Inflation erodes the purchasing power of our money over time, it is the certainty of accruing a constant loss year over year.

Also in finance we often hear about PAC, an acronym for Capital Accumulation Plan. It means investing a sum of money constantly over time and with a predefined frequency. For example, it is rightly considered the main tool for those who want to build a wealth starting from a small monthly savings. Give up on petty expenses today to afford a bigger expense in the future.

Have they ever proposed you a CAP? Have you ever signed up for one?

Even if you don't know it, you probably have one: the worst accumulation plan of yours. It is an accumulation plan of which we are unaware underwriters.

The name of the worst pac of your life is called a checking account.

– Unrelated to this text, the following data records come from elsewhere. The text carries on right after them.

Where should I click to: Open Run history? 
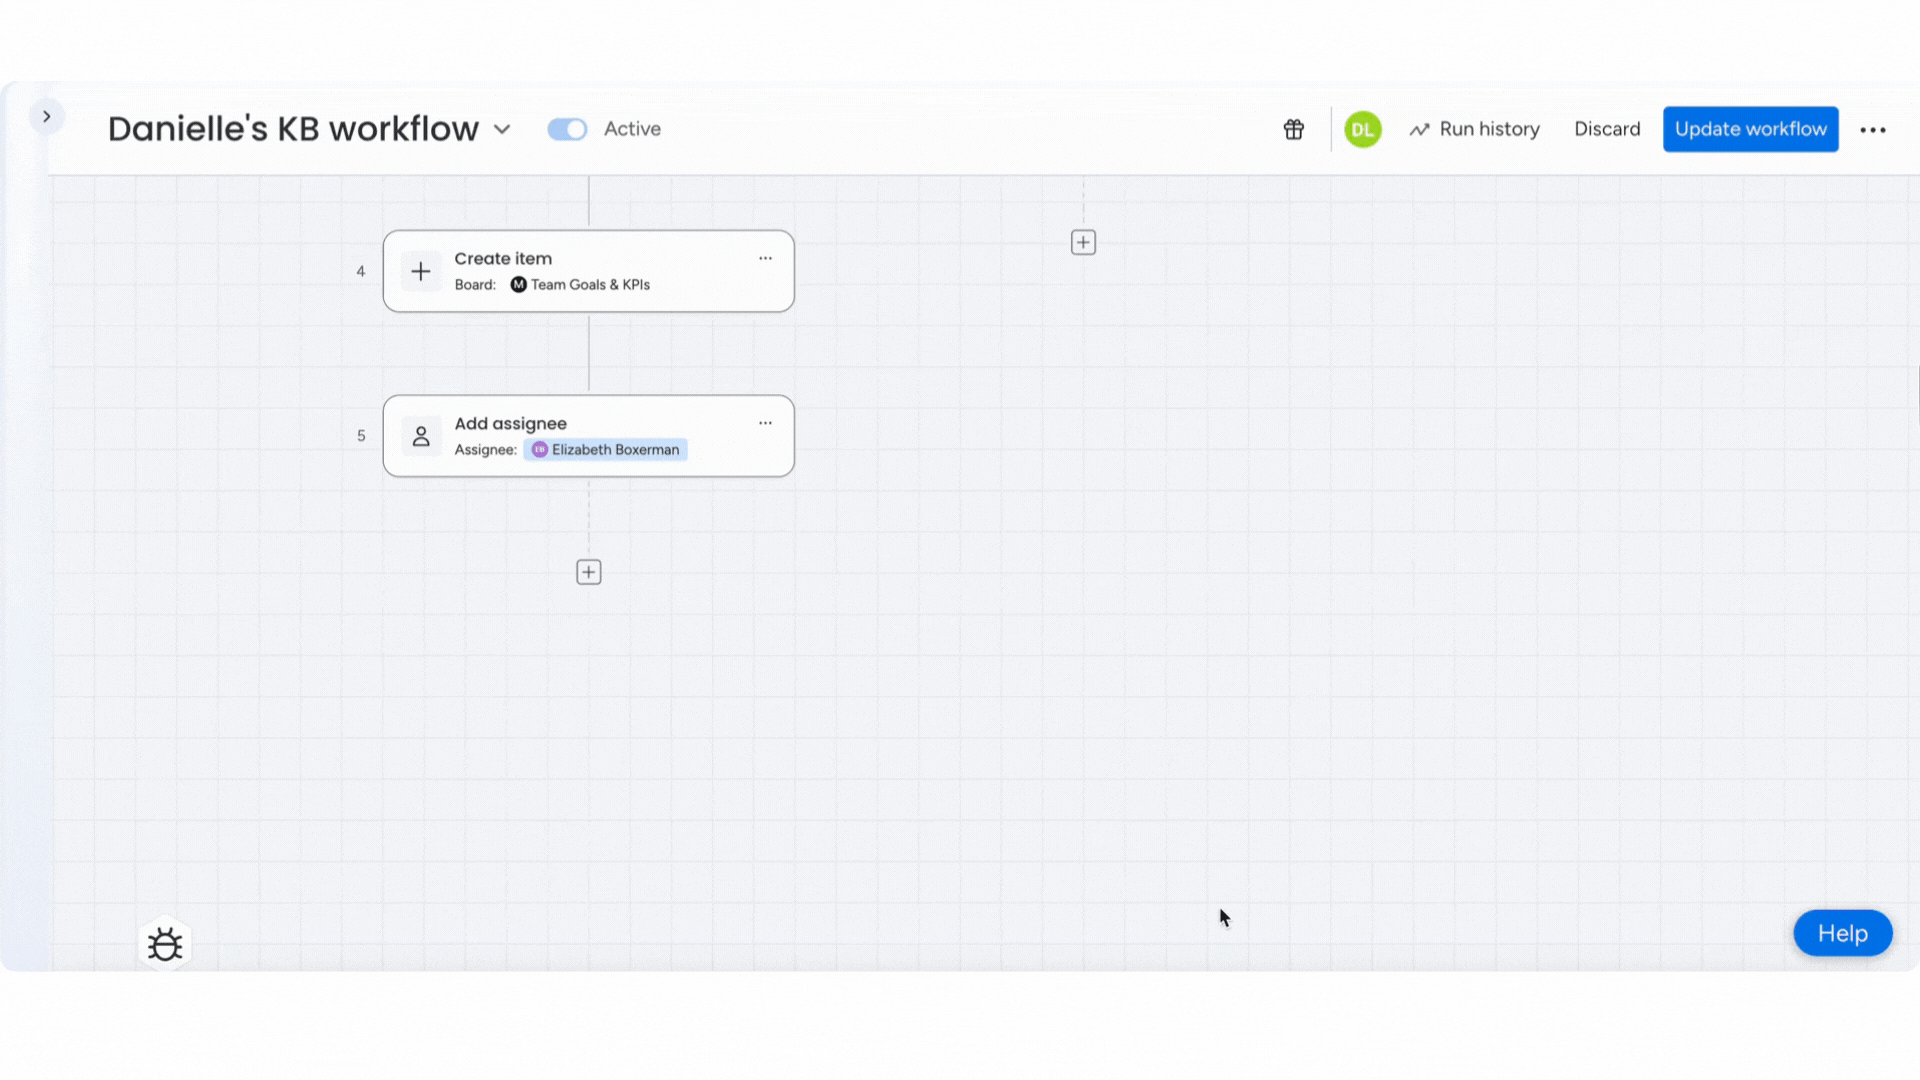tap(1475, 129)
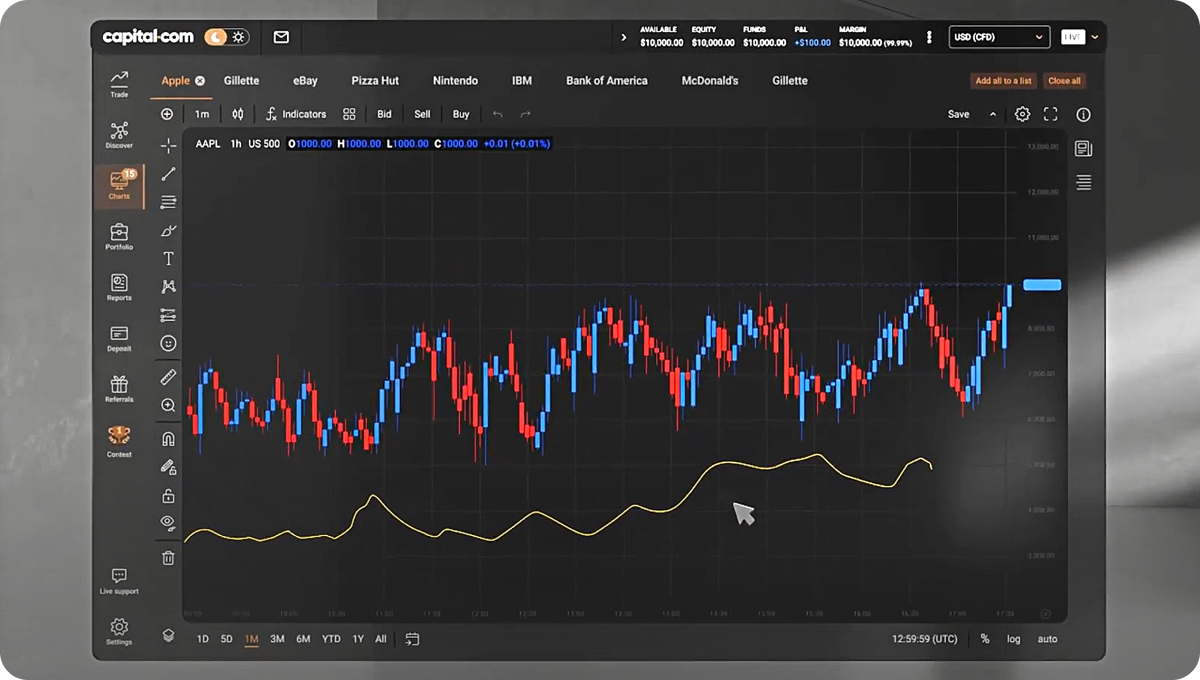
Task: Select the trend line drawing tool
Action: point(168,174)
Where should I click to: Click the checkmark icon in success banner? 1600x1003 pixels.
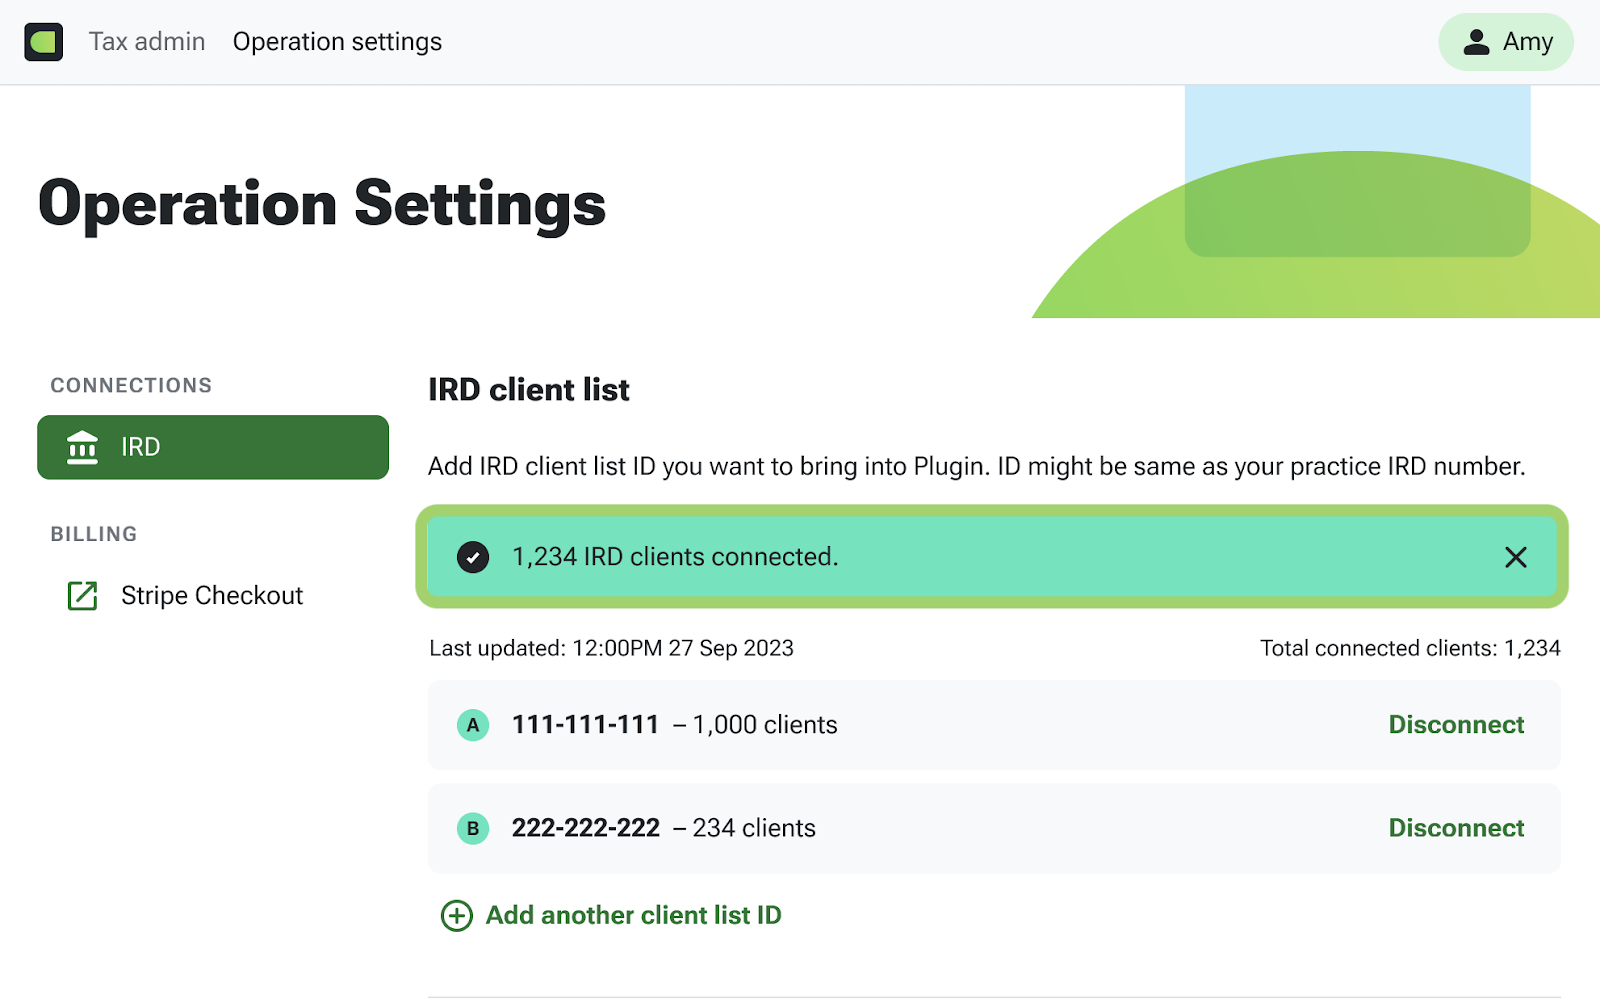coord(473,557)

Think about it: the monetary fruit of our work ends up in a current account and often, removed what we spend, there it lies and accumulates, in fact. Here, this is the worst accumulation plan of your life. Because? The first danger of the money that remains in the account is, pardon the banality, to spend it. Don't get me wrong, you save up to spend a day and each of us has the right to have an adequate quality of life. Experience, however, leads me to say that often seeing the money immediately available pushes us to unnecessary expenses, precluding more important objectives. The big goal, personal or professional, can sometimes be precluded by a series of unnecessary expenses incurred in the past. The second worst cap danger of your life is the 0 rate. In fact, below zero! No return on the current account balance,

What to do? My advice is to start with a serious analysis of your financial flows and your planned expenses for the future. From here you can get a concrete idea of ​​how much it is worth accumulating in the current account and how much to allocate to efficient tools aimed at generating value and maintaining the purchasing power of your money over time.